Presidential signing statement on Defense bill raises red flags

Subcommittee, legal professionals debate whether Bush’s objections are excessively broad.

Legal professionals testified this week before Congress that there might be some practical concerns with the signing statement issued by President Bush on the fiscal 2008 Defense authorization bill. The president's objections to certain provisions leave some in doubt about whether he will follow the letter of the law.

Gary Kepplinger, general counsel at the Government Accountability Office, said a recent report from the watchdog agency shows that in many cases, agencies do not implement provisions the president has objected to in signing statements. While the report did not prove a direct link between signing statements and failure to implement legislative mandates, Kepplinger said the trend could indicate that increased congressional oversight is necessary to ensure that agencies execute these provisions.

"In nine of 30 cases we examined, the agencies had failed to implement the statutory provisions according to the letters of the law," Kepplinger told the House Armed Services Oversight and Investigations Subcommittee on Tuesday. "Moreover, the president continues to issue signing statements, leaving Congress unsure if the president will carry out the laws as written."

President Bush's signing statement on the Defense authorization bill (H.R. 4986) stated that "provisions of the act, including sections 841, 846, 1079 and 1222, purport to impose requirements that could inhibit the president's ability to carry out his constitutional obligations to take care that the laws be faithfully executed, to protect national security, to supervise the executive branch and to execute his authority as commander in chief."

These mandates include:

  • Creation of a commission to investigate contracting abuse in Iraq and Afghanistan.
  • Protection of whistleblowers who expose contracting abuse.
  • Mandatory disclosure of certain categories of intelligence information to congressional committees.
  • A prohibition on using appropriated funds to build permanent bases in Iraq.

Lawmakers said the signing statement was excessively broad, seeming to leave open the possibility that it could be applied to any provision in the massive authorization bill.

"There's no detail there at all about what that means for those four provisions; there's no guidance to this committee as the drafters of the Defense bill," said Rep. Vic Snyder, D-Ark., chairman of the subcommittee. "Also, the president clearly says provisions including these four, with the implication being perhaps there's another 500 provisions, another three provisions covered, it's not clear."

According to the legal professionals at the hearing, signing statements should be used to object to legislation on the grounds that it poses a constitutional threat. Several lawmakers and witnesses, however, said the Defense signing statement is too broad to flag any particular risk of unconstitutionality.

"In this particular signing statement, it's difficult to know exactly what the constitutional objections are," said Nicolas Rosenkranz, associate professor of law at Georgetown University Law Center. "I think it would be better if the president was more specific in his signing statements, but on the other hand, the president is interpreting these laws before any enforcement has happened, unlike courts. It is much harder to spot constitutional objections on the plain base of a statutory text."

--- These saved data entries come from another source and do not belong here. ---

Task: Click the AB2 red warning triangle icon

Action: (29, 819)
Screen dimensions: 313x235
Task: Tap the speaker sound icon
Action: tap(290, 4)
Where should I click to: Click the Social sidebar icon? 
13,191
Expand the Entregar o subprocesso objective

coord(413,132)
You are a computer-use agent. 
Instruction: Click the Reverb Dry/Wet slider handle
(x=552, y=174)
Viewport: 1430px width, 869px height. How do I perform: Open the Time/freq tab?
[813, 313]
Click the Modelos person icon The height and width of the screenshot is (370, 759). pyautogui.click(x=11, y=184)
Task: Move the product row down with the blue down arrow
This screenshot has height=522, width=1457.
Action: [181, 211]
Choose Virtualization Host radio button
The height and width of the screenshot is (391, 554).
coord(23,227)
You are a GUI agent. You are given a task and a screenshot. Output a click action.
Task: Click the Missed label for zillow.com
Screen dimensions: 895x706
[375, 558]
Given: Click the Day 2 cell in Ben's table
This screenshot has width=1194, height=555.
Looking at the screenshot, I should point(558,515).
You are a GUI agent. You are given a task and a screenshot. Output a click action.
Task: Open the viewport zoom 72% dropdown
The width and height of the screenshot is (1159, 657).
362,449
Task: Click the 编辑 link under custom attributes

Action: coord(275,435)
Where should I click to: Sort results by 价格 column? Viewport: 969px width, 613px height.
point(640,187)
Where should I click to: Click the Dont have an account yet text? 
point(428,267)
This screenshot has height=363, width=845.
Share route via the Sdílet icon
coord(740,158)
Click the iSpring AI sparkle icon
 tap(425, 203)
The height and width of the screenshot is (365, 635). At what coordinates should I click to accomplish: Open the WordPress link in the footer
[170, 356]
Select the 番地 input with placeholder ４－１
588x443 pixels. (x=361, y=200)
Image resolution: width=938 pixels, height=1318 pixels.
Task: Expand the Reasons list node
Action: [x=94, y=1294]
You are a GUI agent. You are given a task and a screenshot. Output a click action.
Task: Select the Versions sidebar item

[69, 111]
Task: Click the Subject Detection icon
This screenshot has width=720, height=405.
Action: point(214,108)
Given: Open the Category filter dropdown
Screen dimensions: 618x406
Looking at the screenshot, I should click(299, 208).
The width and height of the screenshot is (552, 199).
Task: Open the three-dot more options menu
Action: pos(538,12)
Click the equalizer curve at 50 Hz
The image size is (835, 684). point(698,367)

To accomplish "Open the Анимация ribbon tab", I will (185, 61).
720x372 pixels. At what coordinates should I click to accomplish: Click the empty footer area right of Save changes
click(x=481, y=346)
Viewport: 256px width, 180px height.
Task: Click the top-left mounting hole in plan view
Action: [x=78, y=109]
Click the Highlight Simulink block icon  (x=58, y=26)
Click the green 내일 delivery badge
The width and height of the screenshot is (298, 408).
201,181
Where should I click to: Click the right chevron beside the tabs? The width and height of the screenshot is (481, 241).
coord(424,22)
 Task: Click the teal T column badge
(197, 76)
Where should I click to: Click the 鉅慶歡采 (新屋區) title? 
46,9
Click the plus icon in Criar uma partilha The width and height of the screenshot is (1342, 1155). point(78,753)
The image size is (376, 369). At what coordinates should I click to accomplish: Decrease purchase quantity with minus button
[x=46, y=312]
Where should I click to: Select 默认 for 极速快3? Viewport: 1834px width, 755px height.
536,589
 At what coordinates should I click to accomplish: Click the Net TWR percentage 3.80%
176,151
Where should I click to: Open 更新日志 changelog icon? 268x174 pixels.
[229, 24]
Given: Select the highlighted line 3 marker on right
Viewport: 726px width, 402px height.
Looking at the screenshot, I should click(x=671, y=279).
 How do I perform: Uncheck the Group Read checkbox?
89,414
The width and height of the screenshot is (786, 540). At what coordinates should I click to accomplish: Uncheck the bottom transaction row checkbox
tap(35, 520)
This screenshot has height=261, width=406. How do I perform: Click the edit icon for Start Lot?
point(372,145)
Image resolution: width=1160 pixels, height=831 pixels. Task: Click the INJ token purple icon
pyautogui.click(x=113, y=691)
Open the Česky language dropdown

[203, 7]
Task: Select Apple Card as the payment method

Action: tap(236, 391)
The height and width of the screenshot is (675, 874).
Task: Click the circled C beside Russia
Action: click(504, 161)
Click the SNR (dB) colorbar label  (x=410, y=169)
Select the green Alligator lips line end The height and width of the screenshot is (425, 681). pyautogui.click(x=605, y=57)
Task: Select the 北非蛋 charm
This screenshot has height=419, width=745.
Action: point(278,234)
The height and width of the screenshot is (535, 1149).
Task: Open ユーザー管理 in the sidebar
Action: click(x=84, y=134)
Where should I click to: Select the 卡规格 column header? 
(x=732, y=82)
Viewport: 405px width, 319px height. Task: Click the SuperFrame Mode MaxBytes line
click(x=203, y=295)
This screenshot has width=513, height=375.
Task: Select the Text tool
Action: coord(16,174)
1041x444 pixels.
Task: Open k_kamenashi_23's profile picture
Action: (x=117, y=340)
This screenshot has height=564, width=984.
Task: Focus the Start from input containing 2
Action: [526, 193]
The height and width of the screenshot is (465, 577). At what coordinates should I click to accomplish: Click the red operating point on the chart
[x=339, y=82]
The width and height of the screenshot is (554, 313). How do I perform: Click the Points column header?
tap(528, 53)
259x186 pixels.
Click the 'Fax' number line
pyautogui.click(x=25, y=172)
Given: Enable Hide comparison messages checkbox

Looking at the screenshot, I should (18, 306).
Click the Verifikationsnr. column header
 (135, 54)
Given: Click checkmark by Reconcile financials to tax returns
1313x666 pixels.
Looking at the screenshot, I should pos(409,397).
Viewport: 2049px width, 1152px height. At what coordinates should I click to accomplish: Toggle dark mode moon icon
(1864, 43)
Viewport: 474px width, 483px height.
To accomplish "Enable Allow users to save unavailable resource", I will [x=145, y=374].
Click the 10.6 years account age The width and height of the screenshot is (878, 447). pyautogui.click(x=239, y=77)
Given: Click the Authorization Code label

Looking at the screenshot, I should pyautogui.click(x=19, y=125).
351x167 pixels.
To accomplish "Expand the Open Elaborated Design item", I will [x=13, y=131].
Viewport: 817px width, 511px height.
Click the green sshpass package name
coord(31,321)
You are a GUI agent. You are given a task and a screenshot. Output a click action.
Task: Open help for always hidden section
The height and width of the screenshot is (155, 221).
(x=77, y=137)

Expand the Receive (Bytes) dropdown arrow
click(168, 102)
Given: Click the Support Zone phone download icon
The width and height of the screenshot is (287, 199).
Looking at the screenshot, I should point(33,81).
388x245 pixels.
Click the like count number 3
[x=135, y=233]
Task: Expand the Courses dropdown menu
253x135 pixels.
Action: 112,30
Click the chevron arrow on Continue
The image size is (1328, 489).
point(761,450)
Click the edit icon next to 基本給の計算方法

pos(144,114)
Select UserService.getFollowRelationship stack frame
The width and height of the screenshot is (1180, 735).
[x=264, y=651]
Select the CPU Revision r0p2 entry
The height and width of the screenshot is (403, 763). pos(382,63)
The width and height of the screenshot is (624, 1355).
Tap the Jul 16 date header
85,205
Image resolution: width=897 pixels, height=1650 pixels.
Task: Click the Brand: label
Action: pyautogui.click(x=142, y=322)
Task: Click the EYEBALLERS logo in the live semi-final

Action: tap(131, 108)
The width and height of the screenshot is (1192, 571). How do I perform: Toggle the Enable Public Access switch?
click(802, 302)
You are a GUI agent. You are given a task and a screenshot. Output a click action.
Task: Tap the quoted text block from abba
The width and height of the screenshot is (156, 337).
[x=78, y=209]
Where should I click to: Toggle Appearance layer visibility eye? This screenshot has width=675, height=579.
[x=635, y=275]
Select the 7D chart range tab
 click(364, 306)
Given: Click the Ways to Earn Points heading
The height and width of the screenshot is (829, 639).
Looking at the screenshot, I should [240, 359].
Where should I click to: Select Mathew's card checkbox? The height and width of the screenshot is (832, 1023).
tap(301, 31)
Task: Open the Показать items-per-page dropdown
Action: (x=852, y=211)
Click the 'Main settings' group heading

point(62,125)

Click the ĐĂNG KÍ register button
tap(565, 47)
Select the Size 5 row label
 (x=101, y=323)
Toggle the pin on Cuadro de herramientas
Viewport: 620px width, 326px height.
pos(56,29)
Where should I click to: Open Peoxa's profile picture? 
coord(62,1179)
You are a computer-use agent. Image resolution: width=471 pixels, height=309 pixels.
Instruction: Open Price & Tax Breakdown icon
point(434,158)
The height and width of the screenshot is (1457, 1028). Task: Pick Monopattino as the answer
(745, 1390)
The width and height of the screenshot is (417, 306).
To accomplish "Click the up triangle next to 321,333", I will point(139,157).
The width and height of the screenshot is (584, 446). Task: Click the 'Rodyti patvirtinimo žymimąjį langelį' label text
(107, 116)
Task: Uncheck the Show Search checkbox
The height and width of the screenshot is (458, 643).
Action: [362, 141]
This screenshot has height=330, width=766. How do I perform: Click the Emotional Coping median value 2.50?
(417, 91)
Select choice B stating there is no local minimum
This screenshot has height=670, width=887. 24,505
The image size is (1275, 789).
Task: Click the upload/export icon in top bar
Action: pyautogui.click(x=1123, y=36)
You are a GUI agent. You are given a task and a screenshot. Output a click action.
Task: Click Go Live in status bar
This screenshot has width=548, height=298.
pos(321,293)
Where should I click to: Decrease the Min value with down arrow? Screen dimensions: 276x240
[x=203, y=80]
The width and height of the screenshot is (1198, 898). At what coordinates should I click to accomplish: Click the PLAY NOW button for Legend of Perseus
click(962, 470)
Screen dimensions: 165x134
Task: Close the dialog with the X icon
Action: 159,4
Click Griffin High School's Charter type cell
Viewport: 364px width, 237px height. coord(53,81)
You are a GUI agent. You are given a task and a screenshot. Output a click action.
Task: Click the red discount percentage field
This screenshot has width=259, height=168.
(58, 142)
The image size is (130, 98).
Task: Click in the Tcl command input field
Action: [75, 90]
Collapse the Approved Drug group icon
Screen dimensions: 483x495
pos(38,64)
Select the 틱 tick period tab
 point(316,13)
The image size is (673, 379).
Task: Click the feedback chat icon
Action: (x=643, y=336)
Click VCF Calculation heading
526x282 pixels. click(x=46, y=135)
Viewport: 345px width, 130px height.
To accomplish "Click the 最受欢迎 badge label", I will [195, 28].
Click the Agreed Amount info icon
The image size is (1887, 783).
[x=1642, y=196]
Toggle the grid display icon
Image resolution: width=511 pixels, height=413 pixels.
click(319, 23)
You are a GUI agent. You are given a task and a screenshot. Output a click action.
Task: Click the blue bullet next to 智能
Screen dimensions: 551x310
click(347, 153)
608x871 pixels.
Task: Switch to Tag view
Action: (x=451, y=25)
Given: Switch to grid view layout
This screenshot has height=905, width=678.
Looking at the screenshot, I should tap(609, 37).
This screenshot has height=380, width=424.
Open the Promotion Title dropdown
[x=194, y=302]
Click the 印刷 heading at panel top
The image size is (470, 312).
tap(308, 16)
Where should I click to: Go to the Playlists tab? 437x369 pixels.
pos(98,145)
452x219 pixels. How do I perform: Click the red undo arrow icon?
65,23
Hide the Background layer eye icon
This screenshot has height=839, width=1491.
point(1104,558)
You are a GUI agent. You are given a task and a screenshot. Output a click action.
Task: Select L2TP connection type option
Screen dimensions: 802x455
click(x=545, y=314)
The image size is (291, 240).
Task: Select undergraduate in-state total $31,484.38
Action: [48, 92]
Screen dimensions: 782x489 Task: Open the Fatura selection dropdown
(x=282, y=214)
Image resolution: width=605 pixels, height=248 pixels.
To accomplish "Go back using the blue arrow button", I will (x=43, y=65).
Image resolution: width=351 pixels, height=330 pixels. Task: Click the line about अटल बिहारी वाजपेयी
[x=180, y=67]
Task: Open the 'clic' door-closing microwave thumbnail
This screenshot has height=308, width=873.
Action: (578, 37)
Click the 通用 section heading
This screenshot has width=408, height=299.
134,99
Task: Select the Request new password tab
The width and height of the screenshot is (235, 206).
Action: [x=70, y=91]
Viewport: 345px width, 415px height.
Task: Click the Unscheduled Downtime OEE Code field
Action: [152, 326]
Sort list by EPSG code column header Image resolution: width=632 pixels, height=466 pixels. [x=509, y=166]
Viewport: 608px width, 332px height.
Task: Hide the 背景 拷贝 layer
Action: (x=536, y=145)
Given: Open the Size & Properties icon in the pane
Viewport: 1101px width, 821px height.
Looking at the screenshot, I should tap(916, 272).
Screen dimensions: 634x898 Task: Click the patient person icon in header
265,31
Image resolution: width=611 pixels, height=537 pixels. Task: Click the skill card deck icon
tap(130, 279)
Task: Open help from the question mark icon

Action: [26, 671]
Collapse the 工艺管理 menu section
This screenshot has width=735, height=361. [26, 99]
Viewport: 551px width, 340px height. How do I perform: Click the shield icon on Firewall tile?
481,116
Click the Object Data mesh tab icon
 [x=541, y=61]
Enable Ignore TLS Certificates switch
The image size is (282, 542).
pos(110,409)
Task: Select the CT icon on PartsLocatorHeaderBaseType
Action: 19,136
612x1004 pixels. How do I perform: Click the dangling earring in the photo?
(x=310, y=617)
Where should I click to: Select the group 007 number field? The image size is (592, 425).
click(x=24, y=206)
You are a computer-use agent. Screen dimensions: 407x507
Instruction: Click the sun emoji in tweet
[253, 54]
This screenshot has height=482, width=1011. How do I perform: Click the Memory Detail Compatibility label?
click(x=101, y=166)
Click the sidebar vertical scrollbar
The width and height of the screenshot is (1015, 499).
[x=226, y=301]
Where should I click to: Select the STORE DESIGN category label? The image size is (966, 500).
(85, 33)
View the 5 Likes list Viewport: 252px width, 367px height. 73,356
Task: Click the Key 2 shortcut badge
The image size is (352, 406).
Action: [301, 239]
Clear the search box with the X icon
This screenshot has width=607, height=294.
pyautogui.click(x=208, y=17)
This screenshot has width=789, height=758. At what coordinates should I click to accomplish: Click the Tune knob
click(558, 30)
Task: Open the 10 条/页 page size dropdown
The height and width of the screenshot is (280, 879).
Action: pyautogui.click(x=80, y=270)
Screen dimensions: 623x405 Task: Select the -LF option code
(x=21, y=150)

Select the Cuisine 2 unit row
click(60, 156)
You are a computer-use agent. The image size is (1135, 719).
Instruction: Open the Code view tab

Some witnesses and lawmakers said certain flagged provisions raise no potential constitutional issue at all.

"From a constitutional perspective, I think anybody would be hard-pressed to attack the constitutionality of the commission," said T.J. Halstead, legislative attorney at the Congressional Research Service's American Law Division. He said the commission established by the authorization bill to investigate in-theater contracting is "not an entity that wields any executive authority, so I don't see the potential conflict there. It doesn't even have subpoena authority, which well-established legislative commissions can have."

Several lawmakers said that while they respect the president's authority to issue signing statements, it might not be the best way to open avenues of communication between the executive and legislative branches. That apprehension was exacerbated when administration officials from the Justice and Defense Departments who were invited to testify at the hearing refused to do so.

"If the president believes his independent duties under the Constitution preclude him from implementing a law in the manner Congress prescribed, then I want to know," said Rep. Todd Akin, R-Mo., ranking member of the subcommittee. "What I do not want is an executive that does not communicate with the Congress."